Dallas billionaire Mark Cuban’s promise to shake up the health care industry is beginning to take shape.
Cuban’s Dallas-based pharmaceutical company, Mark Cuban Cost Plus Drug Co., is expanding its partnership with Community Health Systems, a hospital operator based in Franklin, Tenn. It will allow the hospital operator to sell more drugs to all of its hospitals.
Community Health Systems signed onto Cost Plus Drug earlier this year and became the first national health care system to purchase drugs through Cuban’s company. The news came out at nearly the same time that Cost Plus announced it would produce its own medications in a Deep Ellum facility.
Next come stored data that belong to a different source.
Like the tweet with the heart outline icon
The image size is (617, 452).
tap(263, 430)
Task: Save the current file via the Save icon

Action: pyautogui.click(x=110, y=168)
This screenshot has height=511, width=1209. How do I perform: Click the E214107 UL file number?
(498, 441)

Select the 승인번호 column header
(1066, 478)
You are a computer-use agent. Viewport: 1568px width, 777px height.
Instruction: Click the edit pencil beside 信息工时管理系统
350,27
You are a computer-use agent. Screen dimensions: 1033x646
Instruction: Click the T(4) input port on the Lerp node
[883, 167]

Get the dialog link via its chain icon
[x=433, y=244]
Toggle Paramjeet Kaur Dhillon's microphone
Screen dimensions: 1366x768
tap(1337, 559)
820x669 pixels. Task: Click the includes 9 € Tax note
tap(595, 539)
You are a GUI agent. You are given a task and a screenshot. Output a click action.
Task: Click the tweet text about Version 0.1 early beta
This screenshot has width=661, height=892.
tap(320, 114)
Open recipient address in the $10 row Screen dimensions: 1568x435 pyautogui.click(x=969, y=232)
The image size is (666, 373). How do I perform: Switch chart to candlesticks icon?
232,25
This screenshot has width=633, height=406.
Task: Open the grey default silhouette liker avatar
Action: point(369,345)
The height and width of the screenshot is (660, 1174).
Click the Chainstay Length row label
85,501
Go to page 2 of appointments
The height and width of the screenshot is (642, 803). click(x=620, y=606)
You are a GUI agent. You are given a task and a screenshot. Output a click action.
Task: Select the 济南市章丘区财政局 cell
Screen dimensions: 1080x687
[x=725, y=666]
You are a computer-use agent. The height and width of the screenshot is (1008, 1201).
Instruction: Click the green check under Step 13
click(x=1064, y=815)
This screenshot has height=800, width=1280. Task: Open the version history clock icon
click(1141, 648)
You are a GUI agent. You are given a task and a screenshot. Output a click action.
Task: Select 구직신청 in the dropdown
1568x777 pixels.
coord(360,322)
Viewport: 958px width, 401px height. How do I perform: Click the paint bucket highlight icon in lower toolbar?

The two projects are not connected, and the drugs sold to Community Health won’t come from Deep Ellum, But Texans who use any of Community Health’s seven hospitals in the state may feel the impact soon. Community Health locations include Corsicana and Granbury.
The deal means all of Community Health’s 71 hospitals across 15 states will be eligible to purchase 12 more medications, including antibiotics, from Cost Plus. The company has a strong presence in the South with locations in Oklahoma, Mississippi, Georgia and more.
Previously, Community Health Systems was only purchasing blood pressure medications norepinephrine and epinephrine. Epinephrine is especially important since it’s been in short supply for over a decade, according to Becker’s Hospital Review.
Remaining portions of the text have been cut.